*** Excerpt ***

Diseased conker trees on public land at Budleigh Salterton will be felled and new species planted.
Budleigh Salterton Town Council has been told by East Devon District Council (EDDC) that some of its horse chestnut trees on The Green must go because they have bleeding canker – an infection of the bark where it bleeds a dark liquid, and horse chestnut leaf miner – blotchy leaves from burrowing moths and caterpillars.
New species of trees will be planted once the diseased horse chestnuts have been removed, said clerk of the town council, Jo Vanstone.
Speaking at the recent town council meeting, Mrs Vanstone confirmed five conker trees would be felled.
New species of trees to replace the diseased varieties will be planted at a later date, councillors were told.
Lime, liquid amber and an elm variety resistant to Dutch elm disease are likely to replace the felled trees.
Mrs Vanstone said: “They have been failing for a number of years. There’s bark damage and the limbs are in a precarious situation. Some of them have fallen off. That’s why they have got to be felled.”
The remaining horse chestnuts will be inspected regularly as part of EDDC’s tree management policy.
Cllr Penny Lewis asked for ‘carbon capture trees’ to replace the felled horse chestnuts.
She said new species planted should be as mature as possible, to counteract the loss of the seasoned trees.

*** End of Excerpt ***
*** Material provided ***

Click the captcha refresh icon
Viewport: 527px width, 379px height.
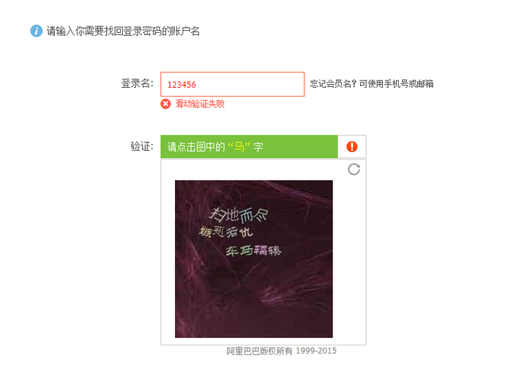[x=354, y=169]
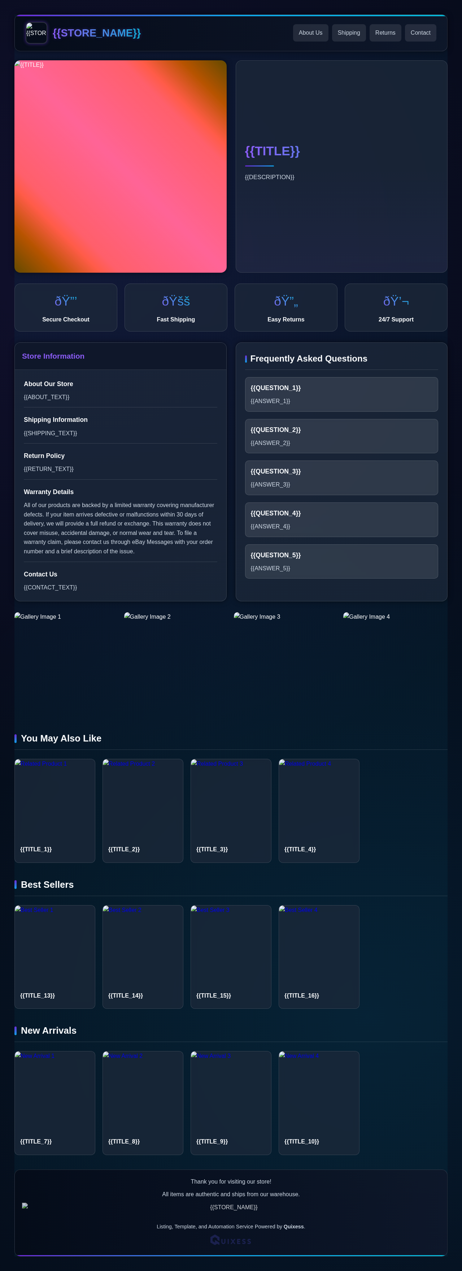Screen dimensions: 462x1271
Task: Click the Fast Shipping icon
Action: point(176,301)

*** End of Material provided ***
*** Material provided ***

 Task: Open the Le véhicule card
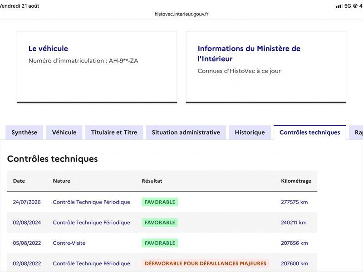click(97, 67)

*** End of Material provided ***

Actions to take =
a - Transcribe the passage of the Budleigh Salterton conker tree article above from "New species of trees to" to "felled horse chestnuts.".
b - Answer these questions using the Budleigh Salterton conker tree article above.
(i) How many conker trees did Mrs Vanstone confirm would be felled?
(ii) Which trees are likely to replace the felled ones?
(iii) Who asked for "carbon capture trees" as replacements?

Results =
a -
New species of trees to replace the diseased varieties will be planted at a later date, councillors were told.
Lime, liquid amber and an elm variety resistant to Dutch elm disease are likely to replace the felled trees.
Mrs Vanstone said: “They have been failing for a number of years. There’s bark damage and the limbs are in a precarious situation. Some of them have fallen off. That’s why they have got to be felled.”
The remaining horse chestnuts will be inspected regularly as part of EDDC’s tree management policy.
Cllr Penny Lewis asked for ‘carbon capture trees’ to replace the felled horse chestnuts.

b -
(i) Five.
(ii) Lime, liquid amber and an elm variety resistant to Dutch elm disease.
(iii) Cllr Penny Lewis.